I was praying recently for a friend who was feeling heart-heavy in the midst of lockdown shielding. I found myself asking the Father that she would know the weightlessness of being held. I loved that phrase as soon as I heard it – it felt like a glint of gold in the sand, and I wanted to get up close and dig it out so I could have a good look at it. The weightlessness of being held – what does that mean? What does that look like for my friend? Is it something I can enjoy too?
So I’ve been pondering…. It conjures up images of a young child tucked up safe in its parent’s arms, weightless and at ease. But here I am, a grown woman. It’s not often we have our weight born by another as an adult. I’m picturing random piggyback races in the park or a bad fall where we need to lean on a friend as we hobble to a chair. Or that time a couple of years ago when kid one was testing out his new teenager strength by seeing if he could pick me up. He could, by the way, which was both disconcerting (how did he get so strong?) and comforting (phew, he can pick me up) in equal measure as well as being slightly painful as he had a tight grip. In these situations, we feel keenly aware of our size and weight, apologetic almost. We know that another person wouldn’t easily take our weight, so we try to help them out a bit, by holding our breath or tensing up in a vain attempt to become lighter – anything to take some of the strain off the weight-bearer.
But this is not the case for a small child, they just flop into a parent’s arms, totally unaware of their weight or wondering how they might help share the load. They have just come to be held.
Most mornings, after checking my side of the bed is empty, kid 3 heads downstairs to find me spending time with God. In the winter, he usually finds me curled up in an armchair in the lounge. Now it’s summer, I’ve taken to sitting at the doorway of a treehouse in the garden where I can see the sun coming up and enjoy the early morning air. He was a bit thrown the first couple of days I’d taken up residence at the treehouse as he couldn’t find me anywhere inside, but now he knows where to find me, he just opens the back door and calls “Mum, come”. So I clamber down the wooden ladder and head inside to the sofa where he climbs onto my lap for our morning cuddle. He’s just turned nine, and I’ve no idea how much longer I’ll be able to enjoy this morning routine. We joke about how these days, he has the ‘Mumma love’ in the mornings and evenings but isn’t so cuddly during the day. In the morning, he “loves me more than the stars in the sky”. In the evening, I’m “an angel who came down from heaven with more glory than Dad”, but during the day, I’m mostly just Mum. His brother and sister were winding him up the week before his birthday, saying he wouldn’t need to cuddle me so much once he was nine. “Don’t say that!” I wanted to shout, as kid 3 agreed and decided he wouldn’t give me morning cuddles after his birthday. (Cue internal knife-in-the-heart moment). I love his cuddliness, but I know that he’s getting older and won’t want to curl up on my lap each morning and bask in our reciprocal love forever. I’ve told him there’ll come a day when he won’t want to anymore, and that’ll be fine, that’s how it should be. Though for now, I’m glad he’s forgotten about his decision to stop the morning cuddles.

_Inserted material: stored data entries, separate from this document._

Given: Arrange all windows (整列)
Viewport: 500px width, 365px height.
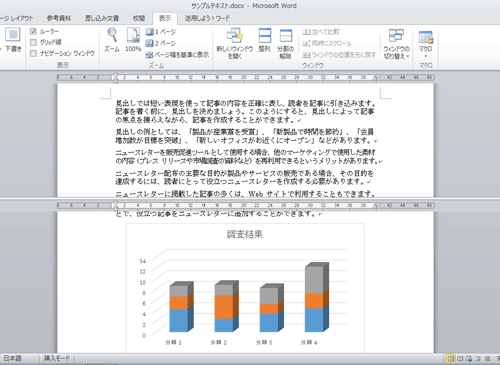Looking at the screenshot, I should pos(265,40).
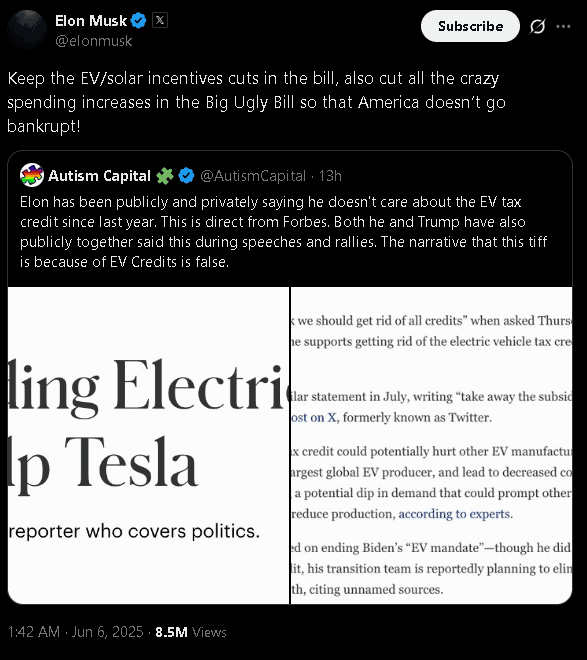This screenshot has width=587, height=660.
Task: Click the 8.5M Views counter
Action: click(191, 632)
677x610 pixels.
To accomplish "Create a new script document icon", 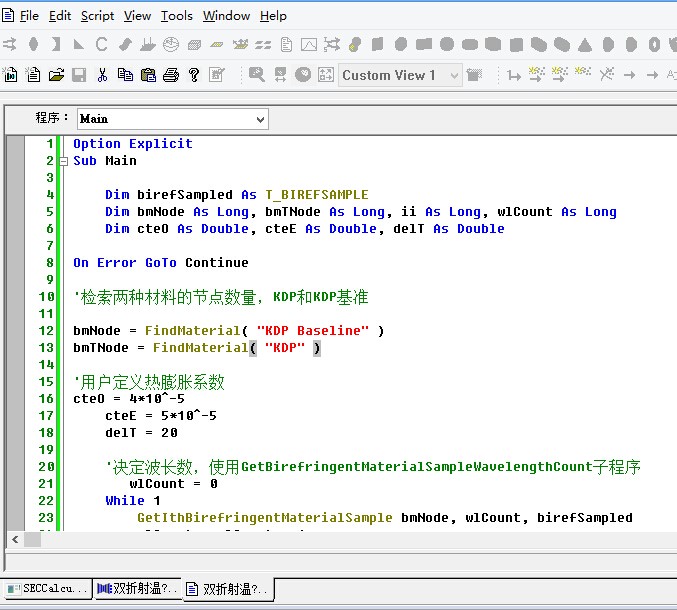I will (33, 75).

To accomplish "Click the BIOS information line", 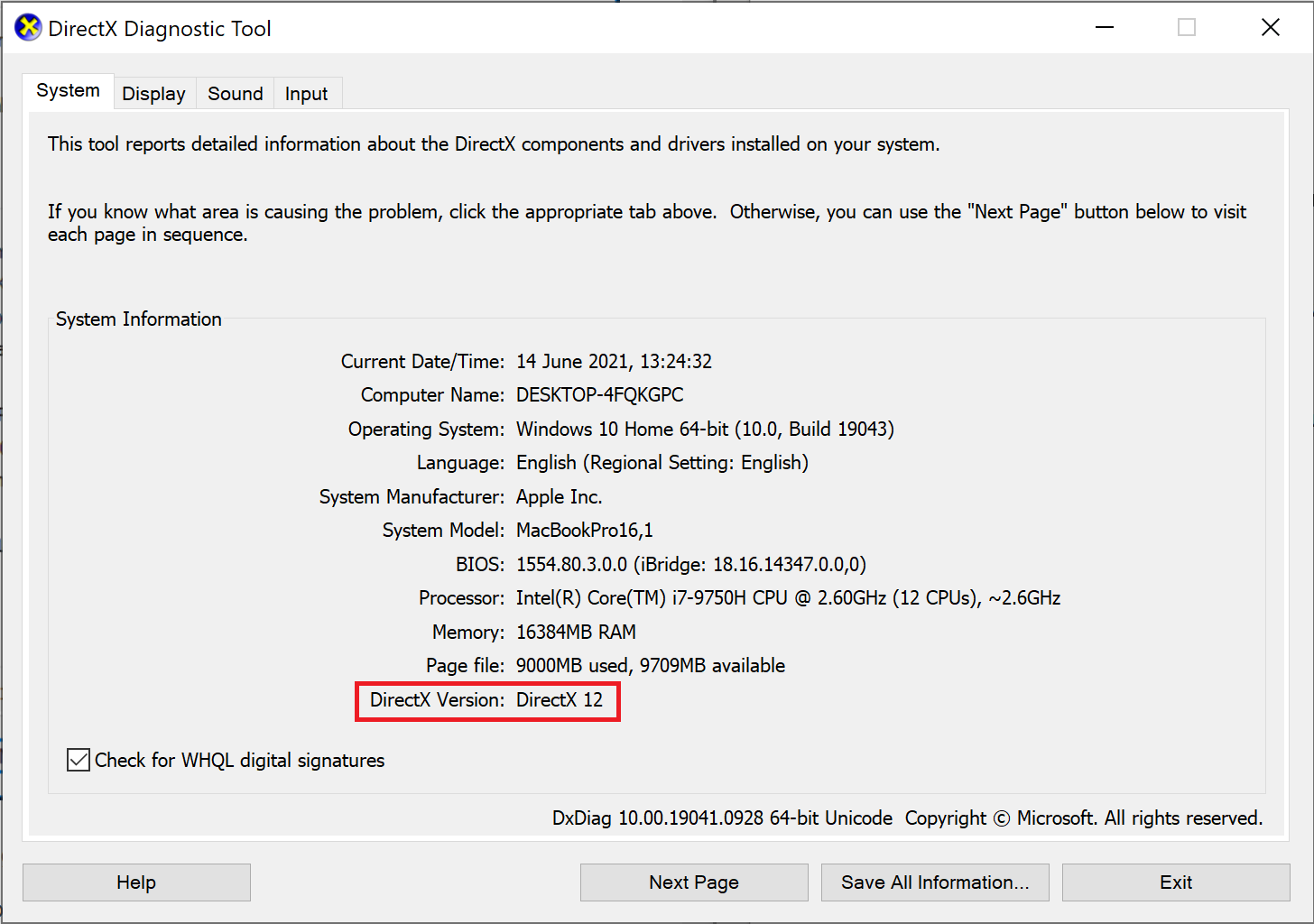I will tap(690, 563).
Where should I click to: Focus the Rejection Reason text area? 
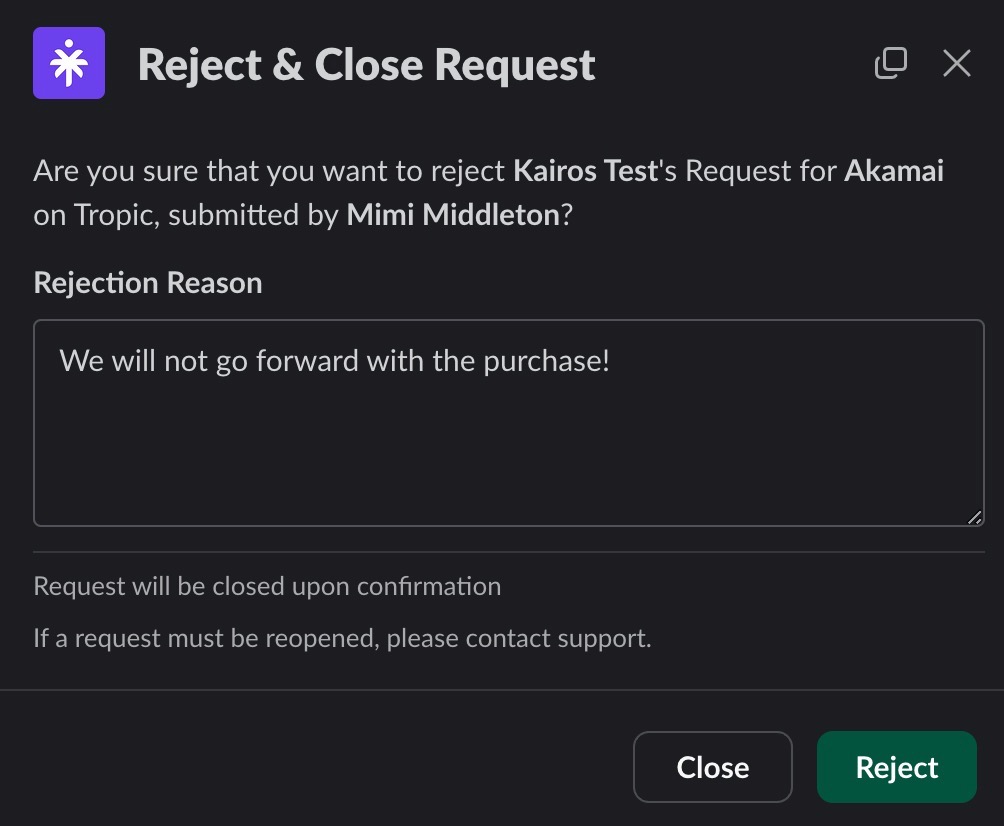coord(508,423)
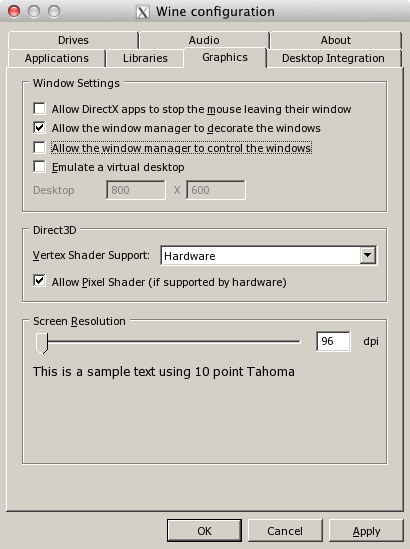Enable window manager control the windows

[x=39, y=147]
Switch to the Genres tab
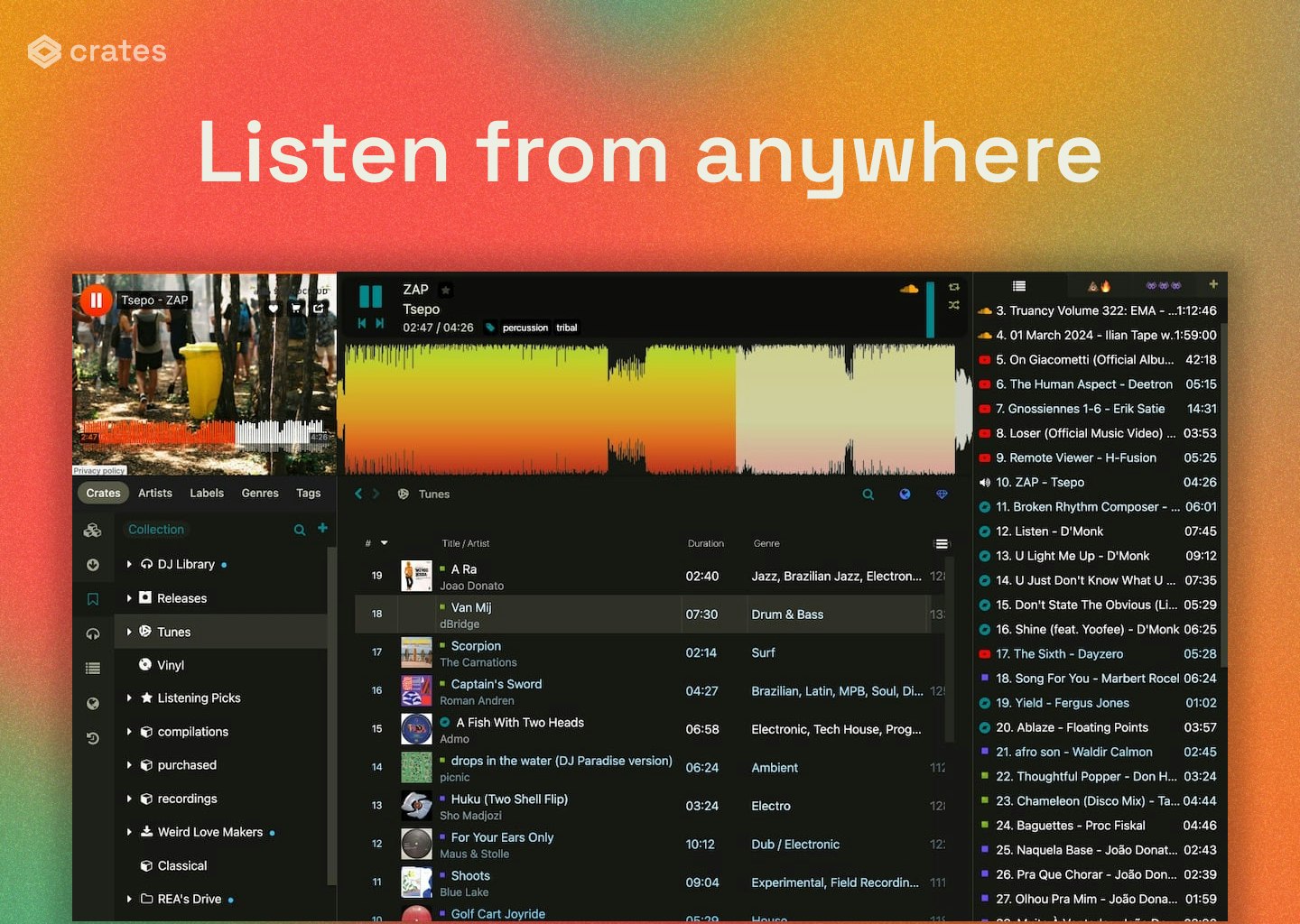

I guess from the moment we are born, that’s when we are held the most, and it gradually lessens as the years roll on (that is, until they roll on so far that we do need more physical help). Children are used to being held, it’s their place of safety, comfort and rest. But we grown-ups aren’t so used to it. I can’t remember the last time I actually fell over or hurt myself in a way that would need the physical support of another. It’s not often we climb on to someone’s lap to be held, so we’re just not very used to it. We’d feel awkward, heavy, a drain.
And so to bring my mullings to God, I wonder, is that how we feel when we come to our Father needing to be held? Embarrassed, ashamed at needing help, trying to make ourselves lighter or take some of the strain?
Isn’t that crazy? We come to the king of the universe, who relates to us as a compassionate and loving Father. His arms are wide open to us, and we approach, apologetic that we’re needing his help and embarrassed at how heavy we are, as if we’re asking too much. He’s not going mock us for needing help, or groan under our weight as we climb onto his lap. His word tells us,
The eternal God is your refuge and underneath are the everlasting arms.Proverbs 33:27
I have upheld you since your birth, and have carried you since you were born. Even to your old age and grey hairs I am he, I am he who will sustain you. I have made you and I will carry you; I will sustain you and I will rescue you.Isaiah 46:3-4
Doesn’t that sound good? I’d love to get better at letting myself be held by my Father in heaven. Held is his steadfast love, held in his care and attention, held in his grace, held in his promises and faithfulness. I think sitting there in his arms and enjoying all of that would be the most successful weight-loss plan I’ve ever followed. How about you?